「かはっ……!」
いったい何が起きたのかと視線を巡らせれば、そこには元婚約者エルベルトとシャロンの姿があった。
「よし、やったぞ! 魔女を麻痺させた!」
「ちょっと、お前たち、エル様が魔女を抑えてるうちに、首を刎ねなさい!」
「なっ、なぜだ! シャロン、勝手なことをするな!」
「なに言ってるの、古代の魔道具も効かなかったのよ! こんなに危険な女は処分しないと危ないでしょう!?」
どうやらエルベルトがつけている指輪型の魔道具で、私の動きも呼吸も封じられているようだ。だけどふたりが口論しているから、兵士たちがどうしていいのかわからず、動けないでいる。
今のうちに闇魔法であの指輪を破壊すれば、まとめて眠らせられる。
私が身動きできないまま魔力を操作すると、両手から黒い雪の結晶がチラチラと舞っていった。あの魔道具のせいで、魔法の操作もうまくいかなくなっている。

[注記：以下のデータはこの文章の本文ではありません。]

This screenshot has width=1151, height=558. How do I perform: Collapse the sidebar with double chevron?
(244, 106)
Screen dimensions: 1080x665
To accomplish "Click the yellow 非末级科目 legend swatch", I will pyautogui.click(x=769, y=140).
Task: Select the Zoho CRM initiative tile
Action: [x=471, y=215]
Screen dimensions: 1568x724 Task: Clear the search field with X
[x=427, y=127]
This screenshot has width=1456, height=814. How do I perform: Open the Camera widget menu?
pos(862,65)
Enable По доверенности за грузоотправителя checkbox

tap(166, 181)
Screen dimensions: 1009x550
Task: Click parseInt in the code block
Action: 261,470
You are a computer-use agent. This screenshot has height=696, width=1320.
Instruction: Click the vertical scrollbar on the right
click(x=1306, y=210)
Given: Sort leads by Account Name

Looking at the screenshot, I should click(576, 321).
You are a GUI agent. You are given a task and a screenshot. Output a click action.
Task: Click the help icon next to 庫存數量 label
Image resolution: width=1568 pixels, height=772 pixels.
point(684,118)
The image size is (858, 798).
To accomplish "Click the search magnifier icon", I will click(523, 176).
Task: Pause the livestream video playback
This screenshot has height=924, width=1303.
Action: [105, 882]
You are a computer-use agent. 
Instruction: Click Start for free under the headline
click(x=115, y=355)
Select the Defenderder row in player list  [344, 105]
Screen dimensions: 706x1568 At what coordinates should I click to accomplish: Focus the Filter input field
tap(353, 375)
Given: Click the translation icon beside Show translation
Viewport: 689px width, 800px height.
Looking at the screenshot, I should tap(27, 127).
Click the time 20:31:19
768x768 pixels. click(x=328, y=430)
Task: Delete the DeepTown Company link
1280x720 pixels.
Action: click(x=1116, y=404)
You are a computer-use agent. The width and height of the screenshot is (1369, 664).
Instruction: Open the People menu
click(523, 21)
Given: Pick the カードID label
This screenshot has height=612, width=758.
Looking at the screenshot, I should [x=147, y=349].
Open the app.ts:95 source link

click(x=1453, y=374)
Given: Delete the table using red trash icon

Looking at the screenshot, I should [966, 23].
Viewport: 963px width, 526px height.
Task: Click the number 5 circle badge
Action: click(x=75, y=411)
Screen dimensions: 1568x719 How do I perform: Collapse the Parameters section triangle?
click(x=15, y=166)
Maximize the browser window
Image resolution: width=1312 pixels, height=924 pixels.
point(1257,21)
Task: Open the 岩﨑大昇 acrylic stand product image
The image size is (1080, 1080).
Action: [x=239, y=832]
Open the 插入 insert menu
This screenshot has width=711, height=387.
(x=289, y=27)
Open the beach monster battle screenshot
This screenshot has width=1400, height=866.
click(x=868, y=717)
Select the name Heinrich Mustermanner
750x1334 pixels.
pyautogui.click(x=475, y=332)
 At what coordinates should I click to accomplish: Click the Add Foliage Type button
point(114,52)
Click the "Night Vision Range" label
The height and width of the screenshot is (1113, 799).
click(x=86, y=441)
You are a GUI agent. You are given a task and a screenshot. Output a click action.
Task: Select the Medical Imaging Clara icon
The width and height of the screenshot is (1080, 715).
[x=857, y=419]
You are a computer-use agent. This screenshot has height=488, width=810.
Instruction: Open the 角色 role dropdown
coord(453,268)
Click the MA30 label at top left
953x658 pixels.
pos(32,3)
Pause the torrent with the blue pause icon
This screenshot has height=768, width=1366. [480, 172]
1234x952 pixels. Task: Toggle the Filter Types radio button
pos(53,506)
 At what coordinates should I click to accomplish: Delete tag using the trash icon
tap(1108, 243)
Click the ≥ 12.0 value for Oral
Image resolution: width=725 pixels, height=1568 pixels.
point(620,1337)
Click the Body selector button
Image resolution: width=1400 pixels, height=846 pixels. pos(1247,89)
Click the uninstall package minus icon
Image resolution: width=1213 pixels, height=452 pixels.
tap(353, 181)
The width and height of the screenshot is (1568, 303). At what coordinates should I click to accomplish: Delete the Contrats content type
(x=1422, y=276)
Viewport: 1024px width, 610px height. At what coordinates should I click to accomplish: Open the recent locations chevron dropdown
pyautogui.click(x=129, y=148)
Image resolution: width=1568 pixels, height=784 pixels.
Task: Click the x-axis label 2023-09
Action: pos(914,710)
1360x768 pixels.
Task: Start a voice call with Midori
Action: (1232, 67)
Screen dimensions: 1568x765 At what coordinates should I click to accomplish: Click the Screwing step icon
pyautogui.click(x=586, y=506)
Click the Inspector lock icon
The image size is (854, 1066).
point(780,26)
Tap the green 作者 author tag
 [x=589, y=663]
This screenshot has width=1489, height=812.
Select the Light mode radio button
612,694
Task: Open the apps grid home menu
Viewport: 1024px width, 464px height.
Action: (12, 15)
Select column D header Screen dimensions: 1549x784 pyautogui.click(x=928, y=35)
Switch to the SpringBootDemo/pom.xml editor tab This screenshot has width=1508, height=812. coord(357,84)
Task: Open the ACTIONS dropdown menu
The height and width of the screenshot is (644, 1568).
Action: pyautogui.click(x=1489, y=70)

「いいから! 早く首を刎ねて! 次に動かれたら、もう誰もとめられないわ!!」
シャロンの叫び声で、ひとりの兵士が剣を振り上げた。
私の首もと目がけて、斜め上からぎらりと光る剣が振り下ろされる。その切っ先を見つめながら、必死に闇魔法を操った。
ダメだ、まだこの大きさじゃ指輪を砕けない。
この魔力の濃度じゃ、指輪を切断できない。
鋭利な切っ先が私の首の薄皮を裂いて、熱い痛みが走る。
ダメだ、間に合わない。
まだ、まだここで死にたくないのに——
潤んだ視界に飛び込んできたのは、繊細な刺繍が施された上質な真紅のビロードのマント。
「セシル。すまない、遅くなった」
そして、あれほど会いたいと希った、悪魔皇帝だった。